EXERCISES TO COMPLETE →
(a) In the blog post on The Nice Guys, which TV show does the writer say they binged during the summer hiatus?
(b) Continue the blog post on The Nice Guys, starting right after its final sentence.

-------- QUOTED TEXT --------

The Nice Guys(2016)
Written & Directed by Shane Black
Hi, after a brief summer hiatus yours truly is making a
triumphant return at typing his crazy ramblings. What did I do in that hiatus, you may ask? Well, I was relaxing, reading a few books, doing all sorts of relaxing yard-work with an axe an other power-tools (in the process improving my tan from “translucent” into a “palish pink”), walking in nature and of course – watching a lot of movies (both new and olde) and bingeing one TV-show(“Stranger Things”).
It’s been a very interesting year in terms of new movies so far. I kinda feel that we have come upon something of a transformative year in the Huge Summer Blockbuster-type of films. Now – I have not seen nearly all of them so I can’t make any declaration of did some of them deserve their fates or not – but it seems that tides are definitely turning. I mean, a LOT of these major summer releases have just completely tanked at the box-office (“Independence Day: Resurgence”, “The BFG”, “The Legend of Tarzan”, “Ghostbusters”, “Star Trek Beyond”…even “Ice Age 5” clearly underperformed), and even some of those which actually MADE money have been of varying quality (the fact that “Batman V. Superman” and “X-Men: Apocalypse” made a lot of cash does not erase the fact that they are NOT good pictures!).
As a kinda “middle-ish year look-back”, I’m gonna give my current TOP-list of the best new movies I’ve seen this year:
- The Conjuring 2
- 10 Cloverfield Lane
(Captain America: Civil War was right up there, but to be all honest; while it was definitely the 2nd best superhero-movie of the year, it just wasn’t as good as The Winter Soldier)

-------- GIVEN ENTRIES --------

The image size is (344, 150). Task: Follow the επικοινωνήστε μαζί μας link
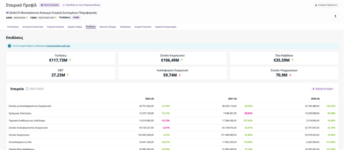tap(58, 46)
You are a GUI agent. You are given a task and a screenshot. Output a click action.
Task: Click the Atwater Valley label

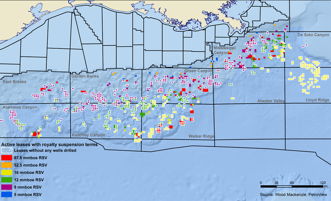tap(271, 101)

--------

ANSWERS FOR THE TASKS →
(a) "Stranger Things"

(b)
Why only Top 4? Because I finally saw one movie that is going to make it a Top 5, that’s why. The one I’m talking about is of course Shane Black’s (“Kiss Kiss, Bang Bang”, “Iron Man 3”) new movie “The Nice Guys“, written and directed by the man himself and produced by the legendary Joel Silver (Google it up – too many titles to write up here) under his Silver Pictures banner. Silver and Black go waaaaaay back, of course, because it was really Silver who made Black such a writer superstar back in the 80’s after he bought Black’s “Lethal Weapon“-script for $250,000, which then led to even bigger paydays from “The Last Boy Scout“($1,750,000), “Last Action Hero“($1,000,000) and “The Long Kiss Goodnight“(the record-breaking $4,000,000). But – as much money he made from those projects, Black has always been very clear that every single one of those projects – even “Lethal Weapon” – went through several rewrites by other writers before/during the productions, and while SOME of his initial vision & dialogue is still there to be seen/heard, about as much (or even more) always went into the trash bin. So after “The Long Kiss Goodnight“, he kinda got burned by the Hollywood-machine and disappeared from the radar.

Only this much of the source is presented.